Fernando Henrique Cardoso (*)


Conheci Ruy Mesquita ao longo dos últimos 60 anos. Nem sempre próximos, nem sempre coincidindo em nossos pontos de vista. Mas sempre o vi como uma pessoa íntegra e como alguém que lutava por seus valores. Um homem digno e, sobretudo, um resistente, dos que têm a fibra requerida para os momentos em que tudo parece perdido.

Um homem na aparência arisco, movido, entretanto, por generosidade. Acreditava em ideais e lutava por eles, mesmo quando não vislumbrava chances de vitória. Repito: Ruy foi um resistente, do tipo dos que dão início às lutas contra as ditaduras ou contra as ocupações na época de guerras.

No momento de consternação por sua morte, procurei lembrar-me de quando e como conheci Ruy Mesquita. Foi nos tempos em que eu iniciava o curso de Ciências Sociais, na Faculdade de Filosofia, Ciências e Letras da USP e Ruy, alguns anos mais velho, assistia aos cursos das turmas mais avançadas. Ainda era o "filho do Dr. Julio", epíteto ora favorável, ora restritivo, dependendo de quem fizesse a observação.

Eu estava nos meus 18 anos e tinha imagens confusas a respeito do Estadão. Um jornal liberal-conservador? Pode ser. Mas a visão negativa de alguns colegas contrastava com o que eu sabia desde menino, desde os anos 40. Meu pai, oficial do Exército, era amigo do dr. Ibanez de Moraes Salles, diretor do jornal a quem ajudara a se esconder da polícia, perseguido que fora, assim como o Estadão, na época da ditadura Vargas, como "comunistas".

A ambiguidade da minha percepção foi-se desfazendo aos poucos, seja por meu próprio amadurecimento, seja pelas atitudes que Ruy foi tomando. Muitos anos mais tarde tive a oportunidade de o conhecer melhor.

Conto dois episódios. O primeiro, ainda no regime militar, quando houve um debate organizado pela Unip, do Di Gênio. Auditório repleto com os ouvintes atentos ao que seria um esgrimir entre a esquerda e o conservantismo, eu e Ruy. Nossas posições, entretanto, não confirmaram os clichês: mais coincidimos do que divergimos sobre os rumos do País.

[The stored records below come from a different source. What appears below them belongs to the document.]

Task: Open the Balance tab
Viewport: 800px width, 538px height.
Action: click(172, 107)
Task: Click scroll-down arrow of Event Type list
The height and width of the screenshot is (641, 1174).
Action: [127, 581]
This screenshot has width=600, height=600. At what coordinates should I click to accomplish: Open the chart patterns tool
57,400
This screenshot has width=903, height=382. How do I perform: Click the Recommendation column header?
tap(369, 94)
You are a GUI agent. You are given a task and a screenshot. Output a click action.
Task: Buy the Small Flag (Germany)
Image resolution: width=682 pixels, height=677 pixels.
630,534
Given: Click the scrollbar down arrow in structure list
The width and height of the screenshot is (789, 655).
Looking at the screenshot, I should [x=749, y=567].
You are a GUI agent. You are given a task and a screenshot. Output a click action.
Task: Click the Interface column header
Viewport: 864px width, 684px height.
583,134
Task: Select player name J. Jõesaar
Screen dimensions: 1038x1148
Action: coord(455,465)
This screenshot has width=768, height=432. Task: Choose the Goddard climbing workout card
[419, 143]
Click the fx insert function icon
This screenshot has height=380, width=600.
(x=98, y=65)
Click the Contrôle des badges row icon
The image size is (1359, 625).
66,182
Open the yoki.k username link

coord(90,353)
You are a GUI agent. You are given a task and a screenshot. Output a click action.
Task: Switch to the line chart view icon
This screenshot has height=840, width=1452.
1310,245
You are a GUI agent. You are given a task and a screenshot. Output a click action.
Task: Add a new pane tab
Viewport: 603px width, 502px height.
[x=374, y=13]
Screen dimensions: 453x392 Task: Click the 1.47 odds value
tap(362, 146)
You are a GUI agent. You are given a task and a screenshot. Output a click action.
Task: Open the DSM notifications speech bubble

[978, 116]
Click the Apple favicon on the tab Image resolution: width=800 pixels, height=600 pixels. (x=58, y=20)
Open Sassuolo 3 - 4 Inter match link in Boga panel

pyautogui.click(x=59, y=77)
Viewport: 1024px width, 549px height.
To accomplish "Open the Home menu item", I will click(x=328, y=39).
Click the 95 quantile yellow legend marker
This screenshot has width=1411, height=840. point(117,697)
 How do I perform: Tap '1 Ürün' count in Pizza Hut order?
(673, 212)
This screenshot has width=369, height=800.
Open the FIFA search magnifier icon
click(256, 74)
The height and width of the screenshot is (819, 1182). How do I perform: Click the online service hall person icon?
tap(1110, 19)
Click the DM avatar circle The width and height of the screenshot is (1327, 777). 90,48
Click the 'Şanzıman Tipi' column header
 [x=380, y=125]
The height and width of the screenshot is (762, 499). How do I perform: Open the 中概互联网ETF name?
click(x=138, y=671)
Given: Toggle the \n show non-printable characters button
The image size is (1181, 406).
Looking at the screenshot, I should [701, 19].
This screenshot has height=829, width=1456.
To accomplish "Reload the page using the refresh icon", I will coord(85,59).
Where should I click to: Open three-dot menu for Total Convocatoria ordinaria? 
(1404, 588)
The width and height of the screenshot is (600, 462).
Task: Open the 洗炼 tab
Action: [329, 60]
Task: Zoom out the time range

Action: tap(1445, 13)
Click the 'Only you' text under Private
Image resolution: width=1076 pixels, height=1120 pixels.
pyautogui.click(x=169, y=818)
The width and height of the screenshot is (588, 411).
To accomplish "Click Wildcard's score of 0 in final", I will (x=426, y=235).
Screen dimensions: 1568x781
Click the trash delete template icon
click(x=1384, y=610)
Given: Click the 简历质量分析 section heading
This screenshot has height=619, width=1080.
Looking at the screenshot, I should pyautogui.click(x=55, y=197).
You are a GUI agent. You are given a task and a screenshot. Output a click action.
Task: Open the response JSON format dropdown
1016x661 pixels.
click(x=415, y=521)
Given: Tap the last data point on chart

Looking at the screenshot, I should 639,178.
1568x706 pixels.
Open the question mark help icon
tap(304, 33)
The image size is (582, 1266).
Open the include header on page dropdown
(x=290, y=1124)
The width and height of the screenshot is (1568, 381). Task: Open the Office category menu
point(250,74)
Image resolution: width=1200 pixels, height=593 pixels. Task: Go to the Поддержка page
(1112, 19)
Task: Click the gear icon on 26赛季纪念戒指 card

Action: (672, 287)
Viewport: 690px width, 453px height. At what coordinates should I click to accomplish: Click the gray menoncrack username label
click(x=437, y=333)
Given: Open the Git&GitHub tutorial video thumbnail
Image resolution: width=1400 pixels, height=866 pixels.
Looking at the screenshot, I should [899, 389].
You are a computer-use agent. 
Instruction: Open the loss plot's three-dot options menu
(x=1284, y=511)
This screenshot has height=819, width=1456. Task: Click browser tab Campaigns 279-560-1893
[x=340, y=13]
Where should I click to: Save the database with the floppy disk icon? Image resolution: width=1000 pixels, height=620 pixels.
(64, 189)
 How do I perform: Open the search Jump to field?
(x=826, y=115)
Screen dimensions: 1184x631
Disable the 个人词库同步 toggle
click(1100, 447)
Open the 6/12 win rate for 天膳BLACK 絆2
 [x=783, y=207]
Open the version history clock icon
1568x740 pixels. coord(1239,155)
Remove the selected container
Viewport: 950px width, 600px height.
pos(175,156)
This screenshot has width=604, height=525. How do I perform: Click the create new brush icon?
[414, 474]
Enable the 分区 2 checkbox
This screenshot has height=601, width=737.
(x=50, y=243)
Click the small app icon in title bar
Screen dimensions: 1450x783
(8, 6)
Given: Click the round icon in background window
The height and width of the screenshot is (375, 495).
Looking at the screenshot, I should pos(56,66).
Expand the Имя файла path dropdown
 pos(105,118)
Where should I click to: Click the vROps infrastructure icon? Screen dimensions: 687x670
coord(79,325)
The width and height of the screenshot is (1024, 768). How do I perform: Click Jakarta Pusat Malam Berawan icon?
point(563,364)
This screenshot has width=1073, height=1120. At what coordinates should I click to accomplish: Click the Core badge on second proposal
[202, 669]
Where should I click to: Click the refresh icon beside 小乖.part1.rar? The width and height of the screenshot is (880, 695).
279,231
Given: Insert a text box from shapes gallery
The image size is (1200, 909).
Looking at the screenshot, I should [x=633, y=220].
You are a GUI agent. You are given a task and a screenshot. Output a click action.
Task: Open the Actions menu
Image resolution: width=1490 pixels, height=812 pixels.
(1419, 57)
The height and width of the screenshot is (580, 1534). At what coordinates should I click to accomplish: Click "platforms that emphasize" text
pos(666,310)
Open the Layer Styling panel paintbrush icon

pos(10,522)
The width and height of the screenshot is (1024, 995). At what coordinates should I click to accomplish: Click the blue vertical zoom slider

Um pouco depois disso, desta feita em uma TV, fomos chamados de novo à liça. Estávamos no governo Geisel. Pensávamos substantivamente a mesma coisa: a necessidade da volta à democracia. Tínhamos visão crítica a respeito da fúria com a qual o governo fomentava o que então eu chamava de "burguesia de Estado".

Tornamo-nos amigos. Ruy sempre se definiu como o que era: um jornalista. Lia tudo que lhe caía às mãos sobre política e relações internacionais. Tinha uma informação muito ampla. Cultivava com denodo o conhecimento rigoroso dos fatos. Mas tinha a coragem da interpretação. Tomava posição. Imprensa noticiosa, mas também combativa. Até hoje os editoriais do Estadão - que ficaram sob sua responsabilidade até o fim - são exemplos de sínteses nas quais os fatos são relatados objetivamente, mas a posição do jornal lhes dá o relevo que têm no contexto da política nacional. E isso vale para âmbitos amplos, da repulsa à corrupção e ao clientelismo até os rumos da sociedade e da economia.

Choro hoje não apenas a morte do grande jornalista, mas a perda do amigo. E não se pense que a combatividade política de Ruy Mesquita tenha lhe tirado o gosto de viver e a sensibilidade humana. No último aniversário a que pude comparecer em sua casa, tivemos uma noite com violeiros e Ruy cantando sambas, tangos ou o que mais fosse. Era seu lado humano. O lado do marido, do pai, do amigo, sempre pronto a compartilhar as alegrias da convivência.

São Paulo e o Brasil perderam um grande cidadão, que amou sua terra, esta São Paulo tão brasileira, e lutou para construir uma sociedade mais decente. Que o exemplo tenha seguidores.